Kamis, 11 Oktober 2012

Discourse – semantics: cohesion in text



This chapter concentrates on exploring the nature of the highest stratum of language: the stratum of meanings, or the discourse-semantics of language.
Halliday and Hasan (1976: 1) offer the definition of the text that provides a starting point for an exploration of text. They suggest that a text is: “any passage (of language), spoken or written, of whatever length, that does from a unified whole (1976:1). In describing how a text forms a unified whole, Halliday and Hasan introduced the concept of texture. Texture is the property that distinguishes text from non text: a text “has texture”. Texture is what holds the clauses of a text together to give them unity.
Coherence refers to the way a group of clauses or sentences relate to the context (Halliday and Hasan 1976:23).
A text has situational coherence  when we can think of one situation in which all the clauses of the text could occur.

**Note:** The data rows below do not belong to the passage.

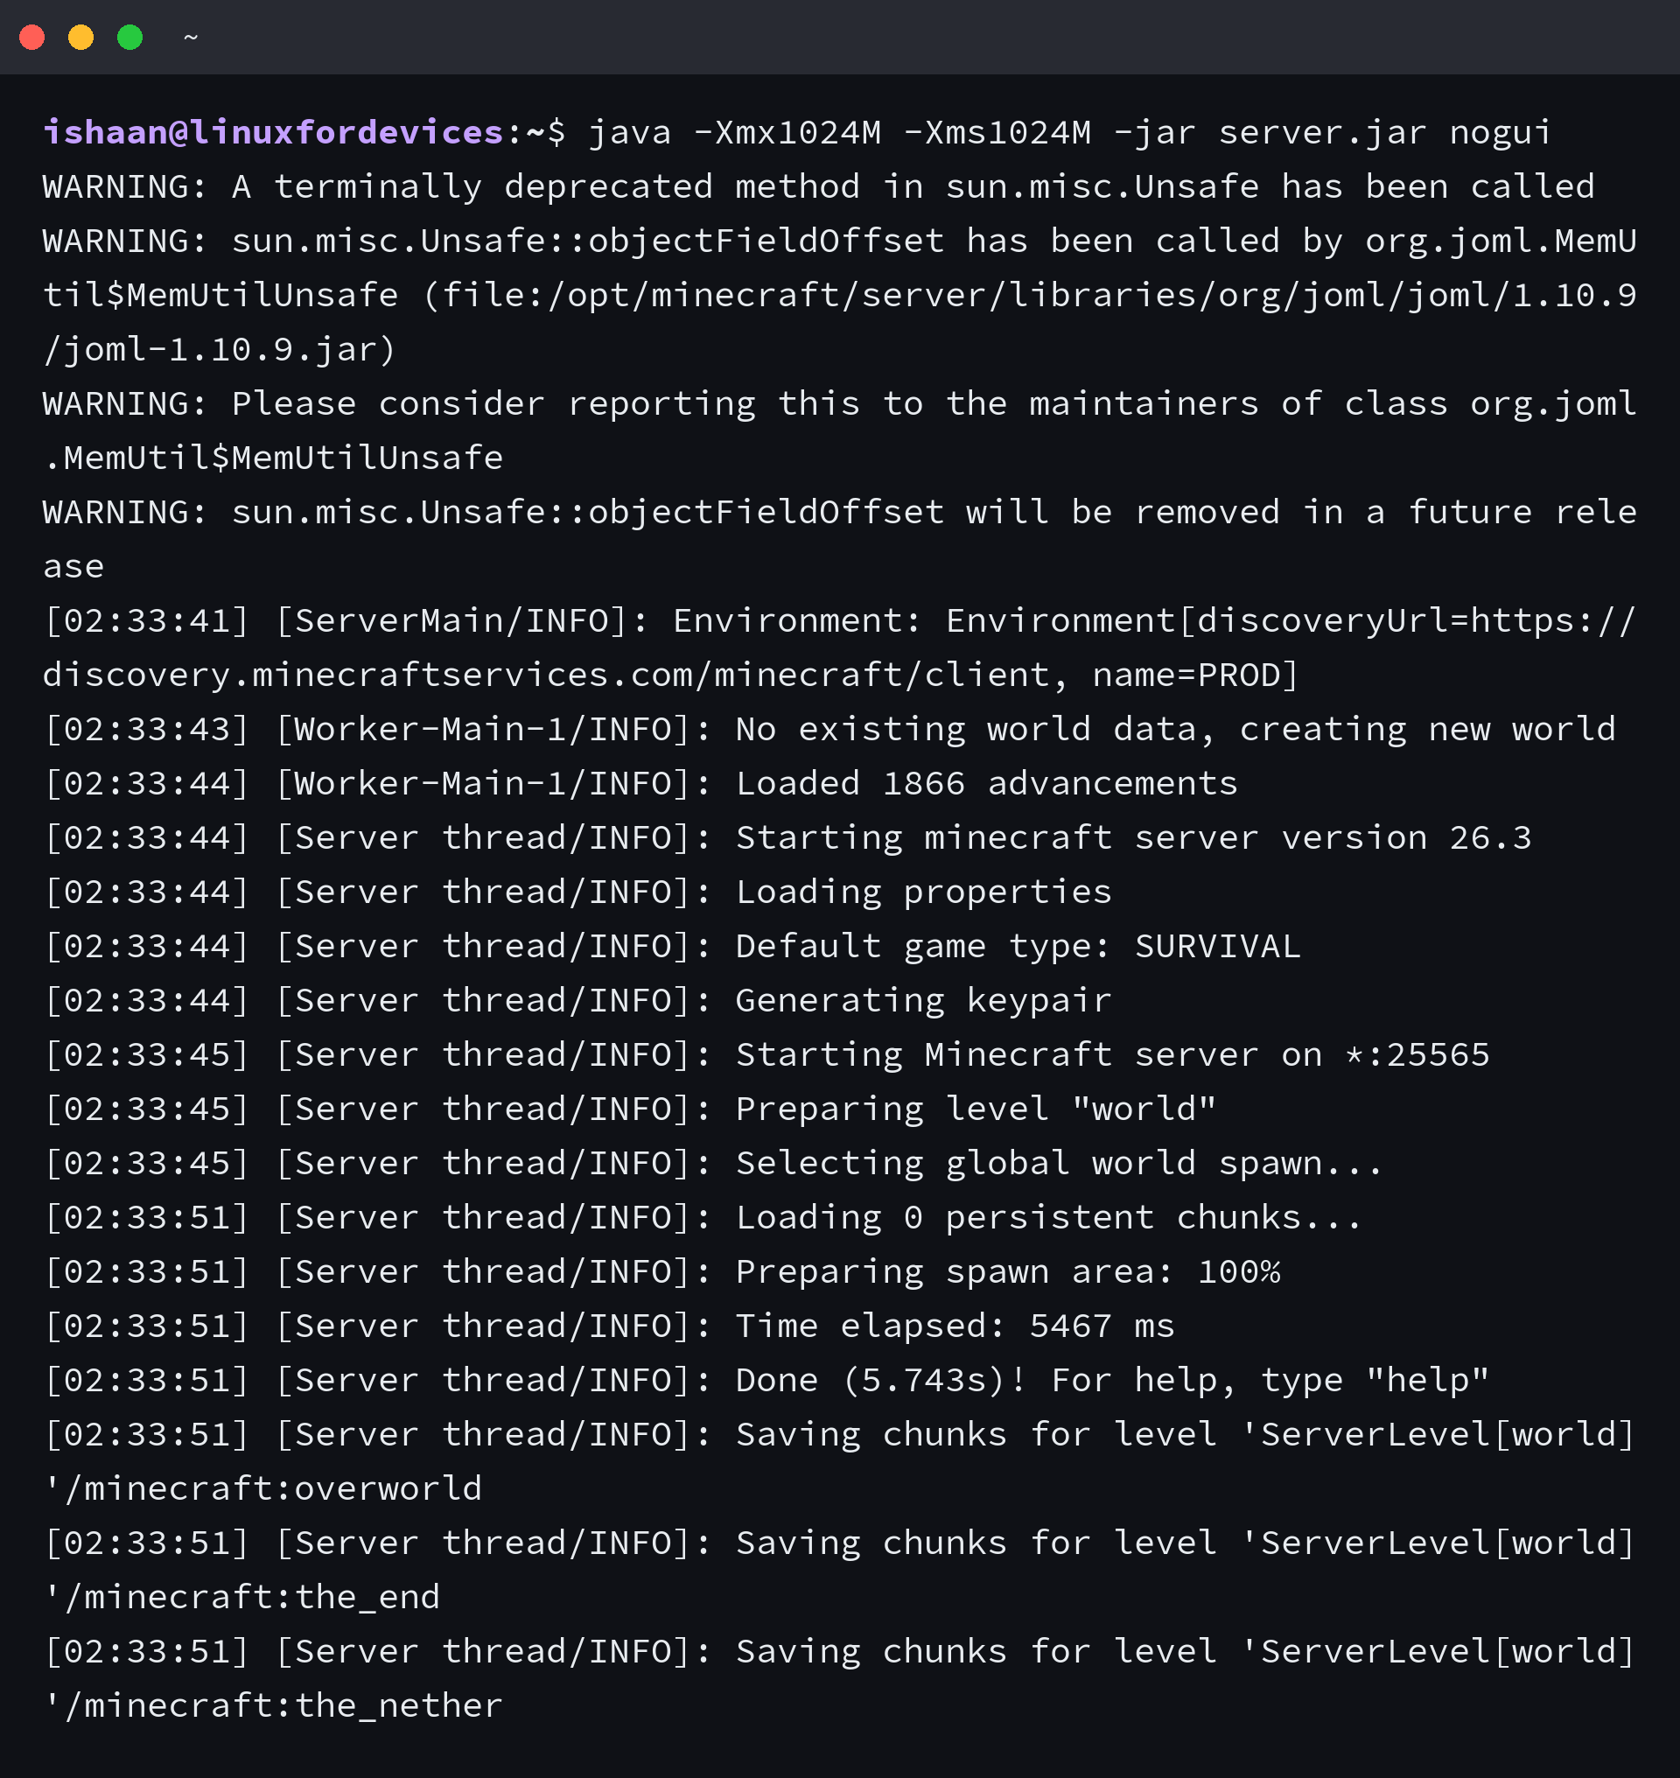Click 'Default game type: SURVIVAL' line
Image resolution: width=1680 pixels, height=1778 pixels.
pos(672,946)
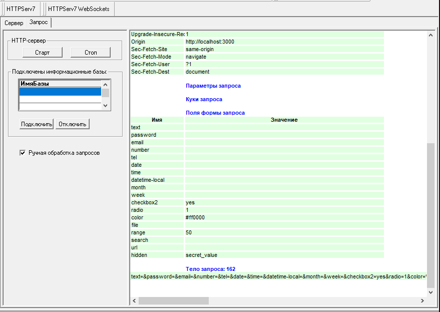The image size is (440, 312).
Task: Click the bases list scroll-up arrow
Action: tap(105, 84)
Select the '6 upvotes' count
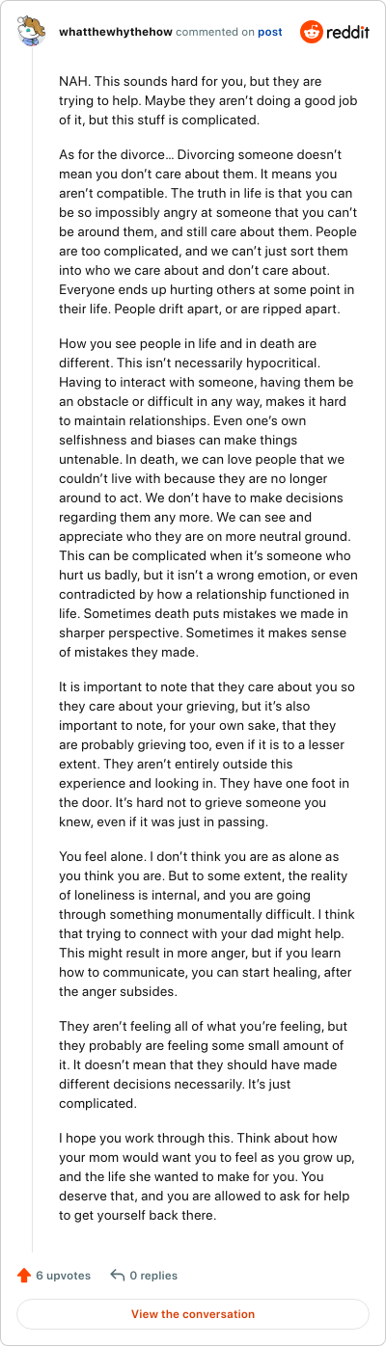386x1346 pixels. coord(63,1276)
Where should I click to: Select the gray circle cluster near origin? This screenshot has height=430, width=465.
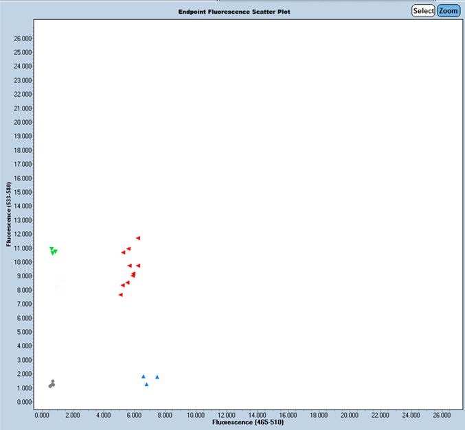pyautogui.click(x=52, y=384)
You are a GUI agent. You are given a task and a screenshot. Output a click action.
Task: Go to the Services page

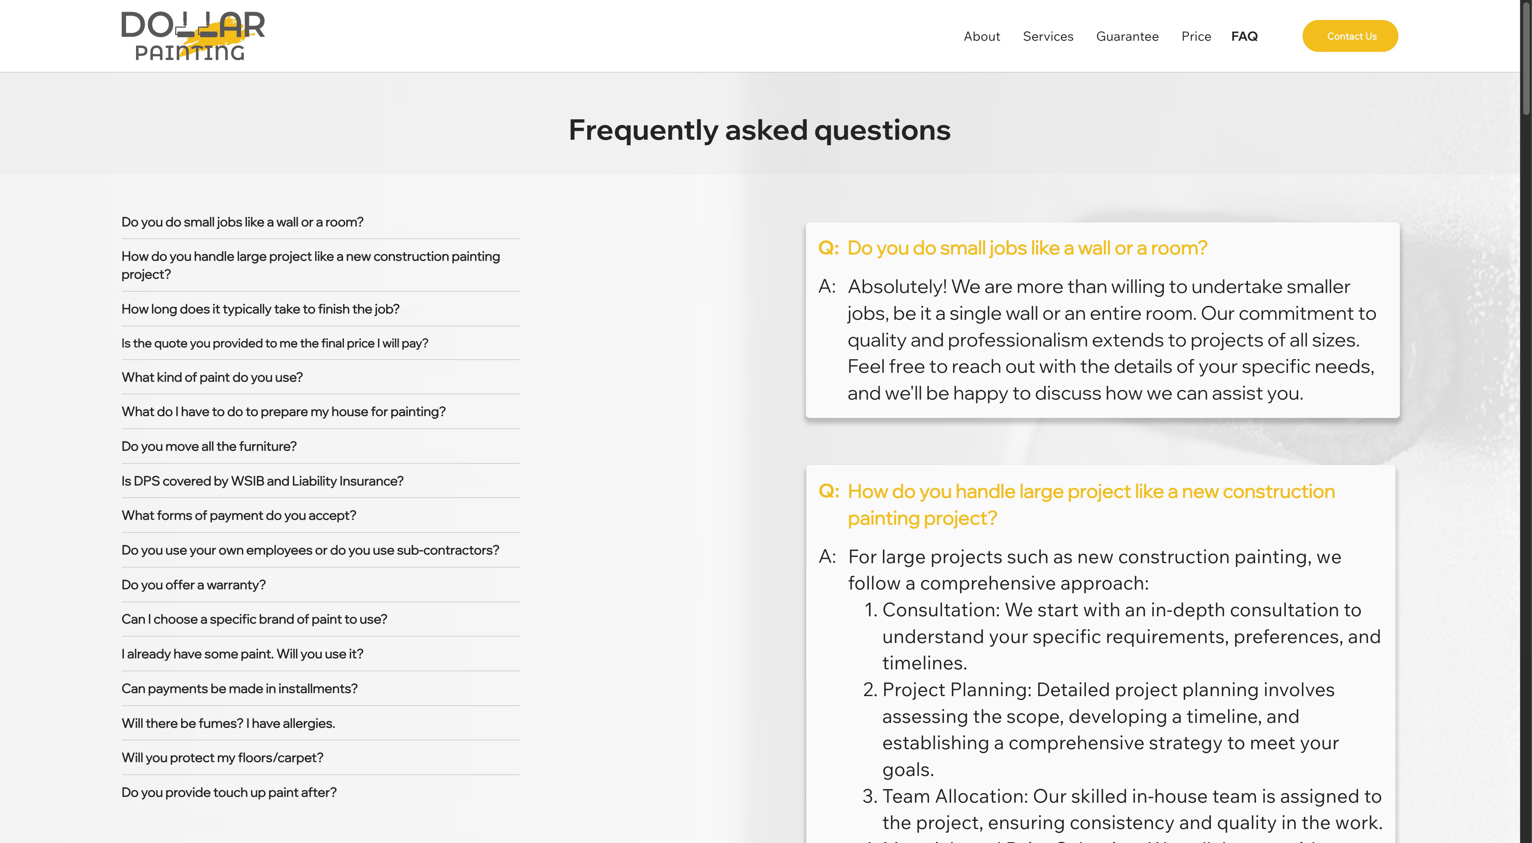(x=1048, y=36)
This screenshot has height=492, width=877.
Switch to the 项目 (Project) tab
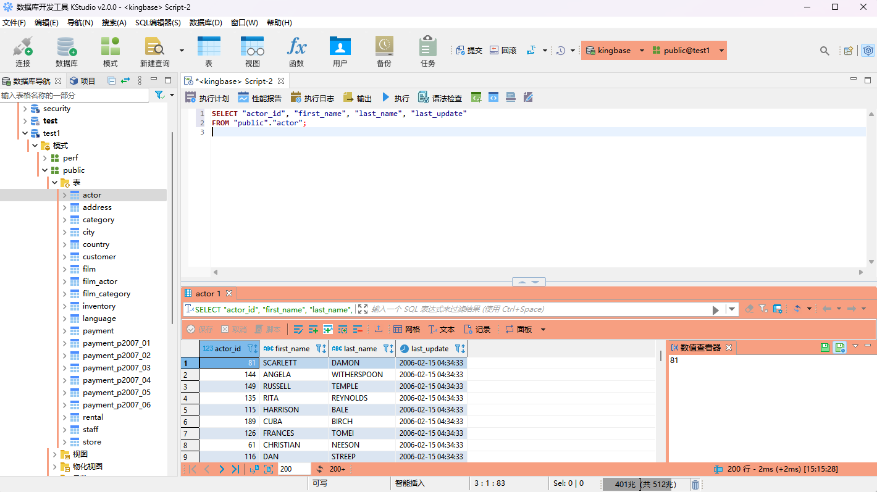tap(82, 81)
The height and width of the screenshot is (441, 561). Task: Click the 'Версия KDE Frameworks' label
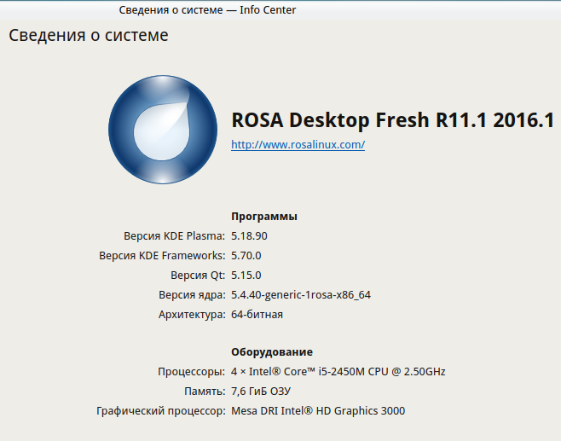point(162,256)
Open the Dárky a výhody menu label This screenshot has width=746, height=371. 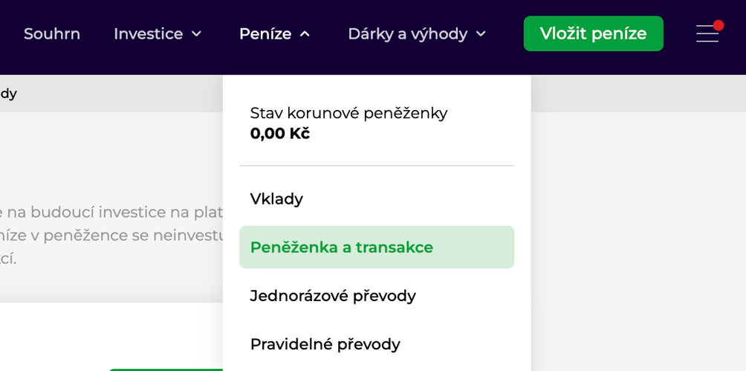(408, 33)
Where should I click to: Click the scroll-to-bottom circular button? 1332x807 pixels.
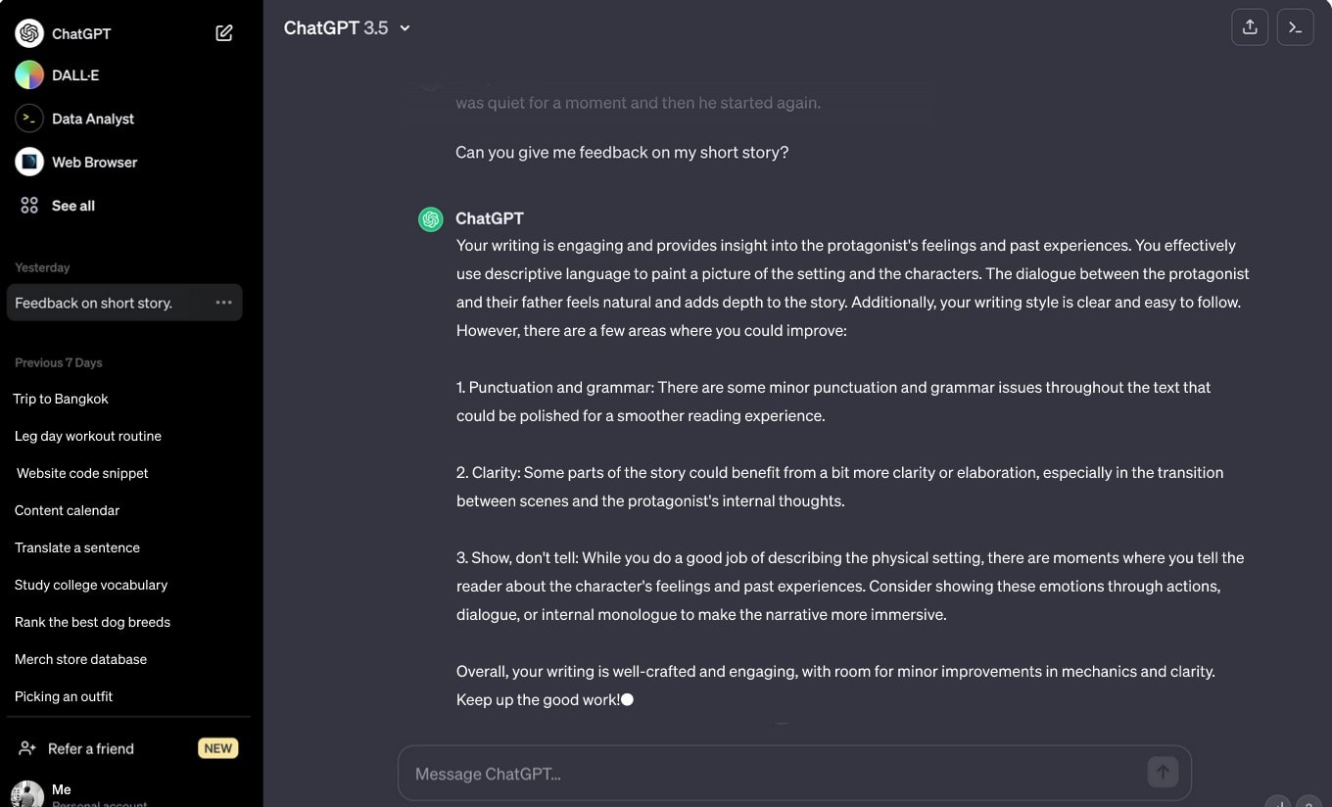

A text has generic coherence when we can recognize the text as an example of a particular genre.
Cohesion refers to the way we relate or tie together bits of our discourse.
When we identify of a referent item is retrivied from within the text, we are dealing with endophoric reference. There are three kinds of them, they are:
1.      Anaphoric, when the referent has appeared at an erlier point in the text.
2.      Cataphoric, when the referent has not yet appeared, but will be provided subsequently.
3.      Esoporic, when the referent occurs in the phrase immediately following the presuming referent item (within the same nominal group/ noun phrase, not in separate clauses).
One further type of endophoric reference which can operate anaphorically, cataphorically or esphorically is comparative reference. With comparative reference, the identify of the presumed item is retrieved not because it has already been mentioned (or will be mentioned) in the text, but because an item with which it is being compared has been mentioned.  
The cohesive resource of lexical relations refers to how the writer/ speaker uses lexical items (noun, verbs, adjectives, adverbs) and event sequences (chain of clauses and sentences) to relate the text consistently to its area focus. Lexical relations analysis is a way of systematically describing how words in a text relate to each other, how they cluster to build up lexical sets or lexical strings.
In short, there are two main types of patterns to be described, they are:
1.      The semantics patterns of experiential, interpersonal and textual meaning. We uncover and describe these meanings by examining the lexico-grammatical organization of the clauses that make up the text. Thus, to fully describe the semantics, we need to explore the next level down, the lexico-grammar.
2.      The discourse patterns of cohesion (reference, lexical relations, conjunctive relations, conversational structure), the texture-forming resources of language through which the clauses of a text come to have a semantics unity.

Reference:
Eggins, Suzzanne, 1994, An Introduction to systemic Functional Lingustics.Printer Publisher Ltd. United Kingdom. P: 81-113.